L’analyse finan­cière et la stratégie ont évolué en par­al­lèle mais sans véri­ta­bles liens. Au cours de l’histoire de la stratégie, les entre­pris­es poussées par la con­cur­rence ont priv­ilégié le moyen terme en s’appuyant sur l’analyse stratégique, leur compt­abil­ité ana­ly­tique et de nou­veaux out­ils tel le TBP. Elles ont ain­si inté­gré la con­cur­rence dans leur approche stratégique, mod­i­fié leur organ­i­sa­tion (de hiérar­chique à trans­ver­sale) et dévelop­pé des tableaux de bord plus adap­tés à cette nou­velle donne en met­tant en place le TBP.

Les ban­ques ont don­né la pri­or­ité au court terme faute de pou­voir appréhen­der le futur

Au cours de l’histoire finan­cière, les ban­ques ont util­isé des out­ils d’analyse des entre­pris­es en suiv­ant les normes compt­a­bles (au détri­ment de la valeur économique), en don­nant la pri­or­ité au court terme (faute de pou­voir appréhen­der le futur) et en nég­ligeant le plus sou­vent les aspects stratégiques de l’entreprise.

Réalisme et fiabilité

Pour une meilleure appré­ci­a­tion des per­spec­tives et des risques de l’entreprise, il nous sem­ble impor­tant que les parte­naires financiers intè­grent, dans leur analyse des entre­pris­es, les aspects stratégiques. En effet, cette inté­gra­tion présente deux avan­tages. Tout d’abord celui d’approcher de plus près la réal­ité économique, comme l’illustre, par exem­ple, la prise en compte des dépens­es engagées pour main­tenir la compétitivité.

Posi­tion concurrentielle
On peut con­sid­ér­er que les dépens­es engagées par une entre­prise pour main­tenir sa posi­tion con­cur­ren­tielle lui per­me­t­tent de pour­suiv­re son développe­ment selon un trend prévis­i­ble et peu risqué. Toute dépense supérieure à ce seuil (pour ten­ter d’augmenter sa posi­tion con­cur­ren­tielle) doit être isolée pour ne pas fauss­er l’appréciation du résul­tat d’exploitation et donc être reclassée en charges excep­tion­nelles. Toute dépense inférieure à ce seuil a pour effet d’améliorer à court terme le résul­tat d’exploitation de l’entreprise mais dégrade la posi­tion con­cur­ren­tielle de l’entreprise. Les impacts à moyen terme d’une telle sit­u­a­tion doivent être éval­ués pour appréci­er les risques de détéri­o­ra­tion de la sit­u­a­tion de l’entreprise.

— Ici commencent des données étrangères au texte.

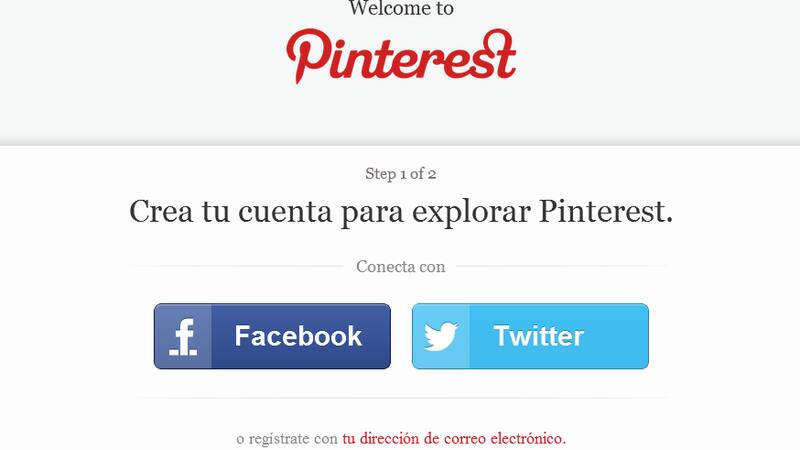This screenshot has height=450, width=800.
Task: Click the 'Twitter' word on light-blue button
Action: click(x=539, y=336)
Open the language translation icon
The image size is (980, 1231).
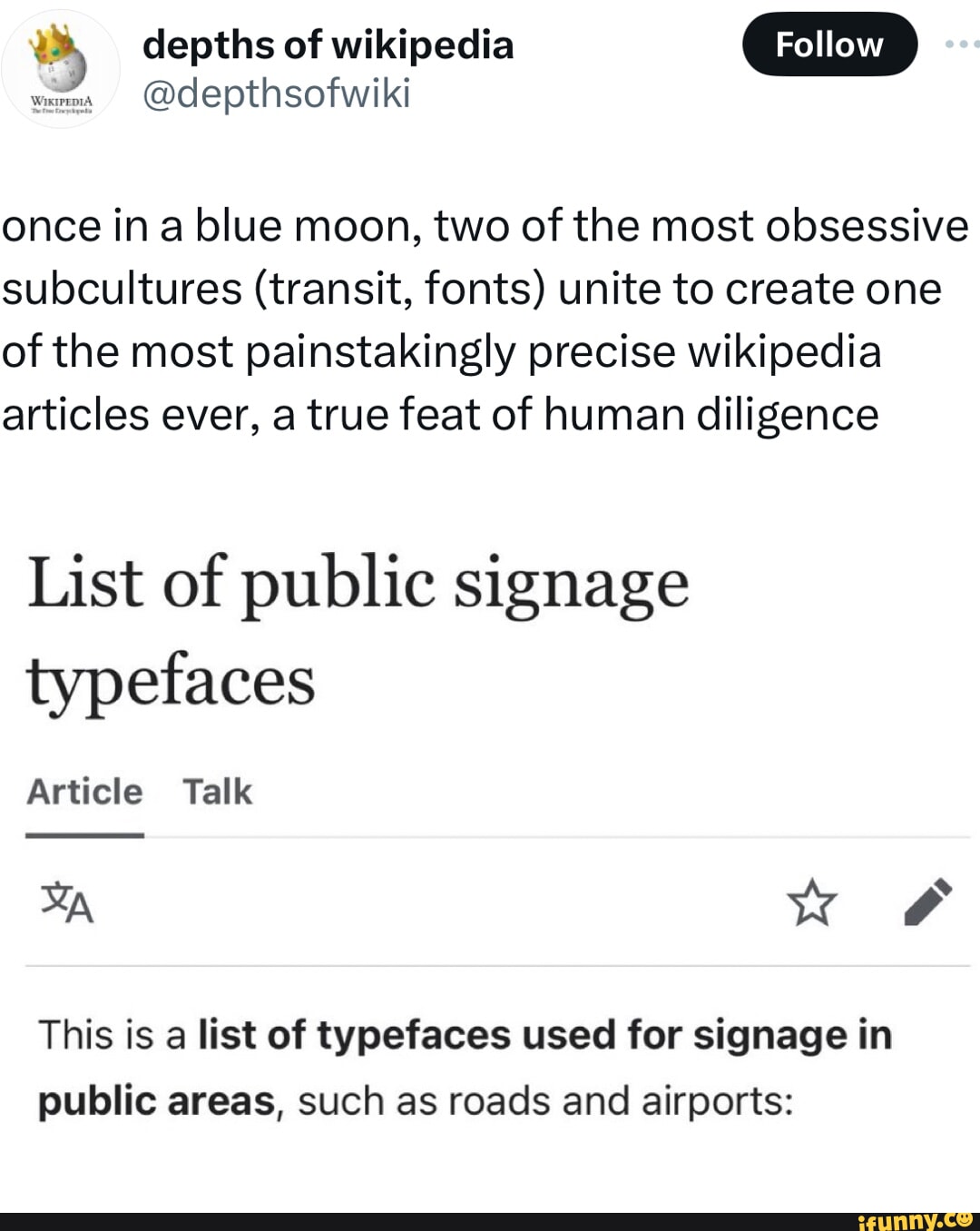click(67, 902)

Le sec­ond avan­tage est d’établir des prévi­sions plus fiables selon un proces­sus en trois étapes : établir des prévi­sions à par­tir de la base actuelle de résul­tat con­nu, en prenant en compte les évo­lu­tions prévues de l’environnement et en inté­grant des élé­ments d’exploitation déjà acquis ; puis inté­gr­er dans les prévi­sions les impacts (posi­tifs ou négat­ifs) des déci­sions stratégiques déjà pris­es ; enfin inté­gr­er les coûts et les béné­fices résul­tant des actions stratégiques prévues en retenant un ou plusieurs scénarios.

Ces démarch­es per­me­t­tent de mieux appréhen­der le poten­tiel de l’entreprise et des risques qu’elle prend (ou qu’elle subit).